MVP can implement simple forms for each type. Later AI can suggest structure from natural language; do not block MVP on that.

Notifications

Implement preferences by type, not only by group.

User settings:

Immediate
- direct mentions
- event changes
- urgent announcements
- tasks assigned to me

Digest
- normal discussions
- new files
- photos/general chatter

Muted
- reactions
- off-topic chatter

UI must make the pitch clear:

Mute the noise, not the group.

Search and files

At MVP level:

  • global file list;
  • by-group filter;
  • simple text search over names/descriptions;
  • upload/download local files;
  • show source server for remote files.

Later enhancements can include full-text search across messages.

Migration kit details

Admin dashboard should show:

31 invited
24 opened
21 joined
14 enabled notifications
4 verified recovery
7 not reached

Generate reminder copy, for example:

23 of 31 people have joined our new group space.
The match schedule, RSVP, and files are now here: {link}
From {date}, official announcements will only be posted there.

WhatsApp export import:

  • accept .txt export;
  • parse basic lines if format is recognized;
  • store as archive items;
  • do not treat imported messages as active verified members;
  • make archive clearly read-only.

Self-hosting and aggregation

Definitions:

  • Group server: canonical owner of one or more groups.
  • Home server: stores a user's personal dashboard config and remote server connections.
  • Remote server connection: scoped link from a home server to a group server.
  • Federation: server-to-server peer network.
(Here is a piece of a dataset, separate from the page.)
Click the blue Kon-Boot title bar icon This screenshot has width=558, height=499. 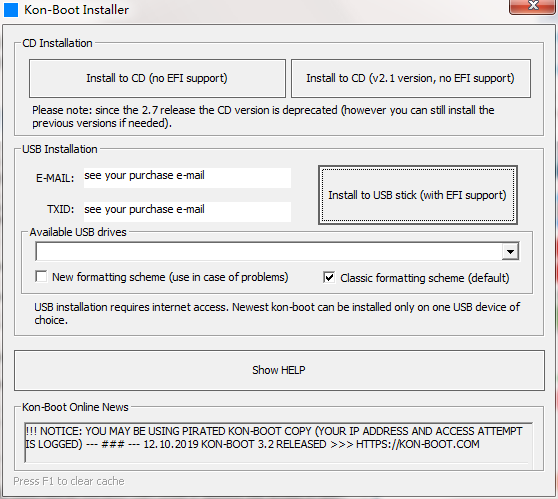(11, 10)
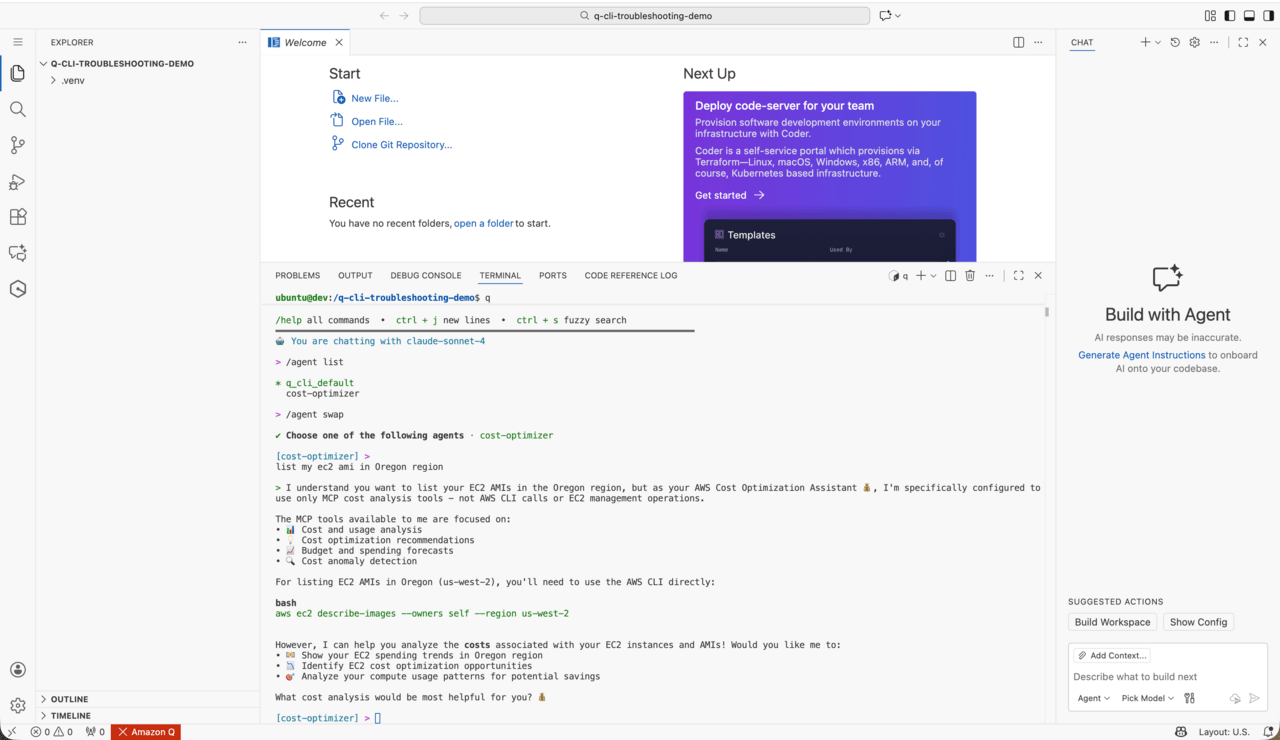Image resolution: width=1280 pixels, height=740 pixels.
Task: Open the Source Control view
Action: [x=17, y=145]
Explicitly not included.

V2 self-hosting target:

  • A server can be self-hosted by an organization.
  • A user can connect multiple servers to their home profile.
  • A home server aggregates structured objects.
  • Servers expose an open, documented, versioned sync API.
  • Users can export their data/config.

Copy guidelines

Avoid words that create friction:

  • Avoid “register” as first action.
  • Avoid “create account” before value.
  • Avoid “federation” in end-user UI.
  • Avoid “token” in end-user UI.

Use:

  • “Open group”
  • “Join this group”
  • “Save access”
  • “Protect access”
  • “Link another device”
  • “Connect another group server”
  • “Get updates without WhatsApp”

What not to build

  • Do not put chat as the whole product.
  • Do not require the native app.
  • Do not bridge or scrape WhatsApp.
  • Do not make localStorage the source of identity.
  • Do not force all self-hosted servers into one federation.
  • Do not hide important state in chronological messages.